Bob Briner (1935-99) was a thoughtful and successful businessman-as well as a visionary(?) for the Kingdom of God. In several books written in the 1990s, beginning with Roaring Lambs (1993), he admonished Christians to be saltier and more visible in contemporary culture. He challenged disciples of Jesus to make their presence better known in the media, the arts, and education. In other words, they should be “roaring lambs”-notable, but meek and Christ-like throughout culture. He discouraged Christians from claiming victim status or complaining about cultural disintegration when, in fact, they were doing almost nothing to inject a Christian worldview and ethic into their culture.
This was Briner's last book, which was completed by others after his death in 1999. He chides Christians that “we are the problem” (chapter one). “We haven't given our country the opportunity even to reject the truth of Scripture because we have rarely been in the place even to offer it.
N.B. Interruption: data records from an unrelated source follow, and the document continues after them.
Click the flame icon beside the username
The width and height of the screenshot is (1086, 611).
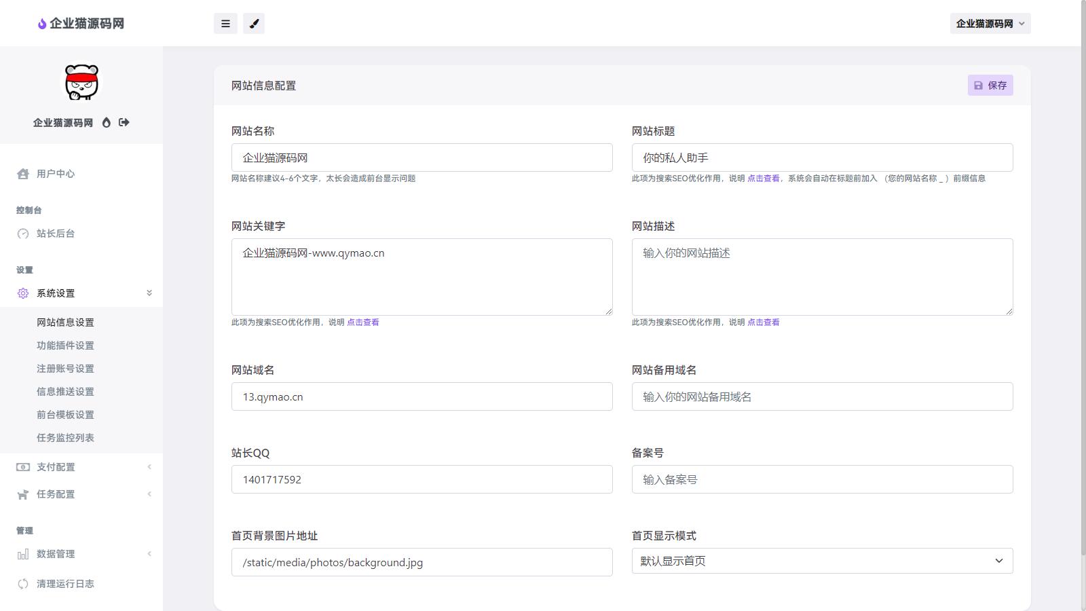[106, 123]
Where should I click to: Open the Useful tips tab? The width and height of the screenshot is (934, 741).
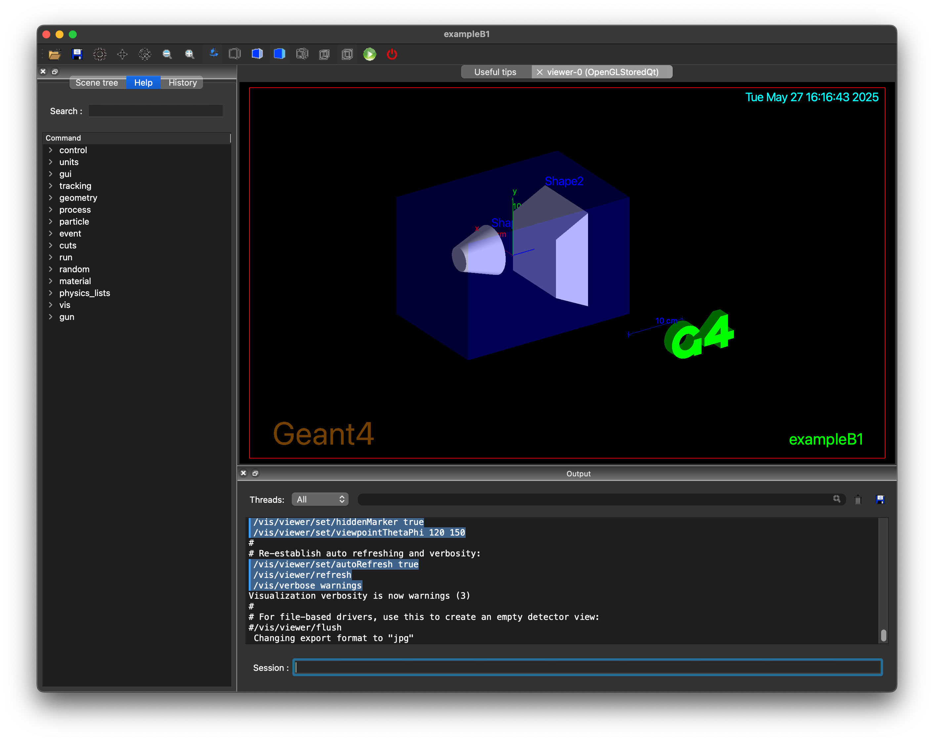495,72
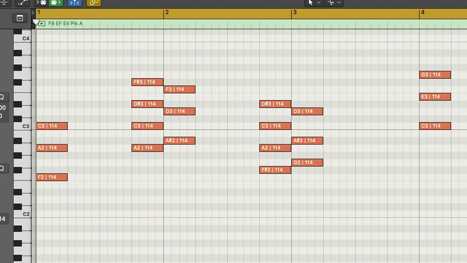Click the vertical collapse arrows icon

point(4,3)
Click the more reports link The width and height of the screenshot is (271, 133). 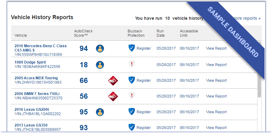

In this way, we have not shown up. We have failed America” (page 10). Instead of trying to “win a culture war” (and defeat our “enemies”), we should offer hope and truth to the world, as Christ did. From a wealth of personal experience, Briner urges Christians to engage in intelligent, active, and effective involvement in the media and the arts. Christian educators should “raise the bar” of excellence and challenge their students to permeate their culture for the glory of God. Moreover (and this warmed my curmudgeonly heart), they should insist on the proper use of English-in both writing and speaking-when linguistic laziness is winning (and debasing) the day.
I applaud most everything in this stimulating and challenging book. As Os Guinness says, the problem is not that there are not enough Christians, but that they are not Christian enough where they are! That was Briner's essential message, and it desperately needs to be heard and heeded today-especially as American culture moves increasingly away from a Christian ethic and worldview and instead embraces all manner of debauchery and degradation.
Nevertheless, Briner is sometimes overly simplistic, as when he says we are not called to reform society by changing laws but to be salt and light. Both, in fact, are needed. Laws may be unjust and oppressive. If so, they need to be changed for the good of society. Remember the civil rights movement. Think of law pertaining to abortion today. When Briner writes of a Christian presence in music he seems to assume that musical forms are morally neutral and that Christian content and character is what matters. I agree with Ken Myers (see his All God's Children and Blue Suede Shoes) that cultural forms are every bit as important as content. We must labor to make both form and content as honoring to God as possible.
These criticisms, however, do not counterbalance the overall value of this book to educate and mobilize Christians to be all that their Lord called them to be.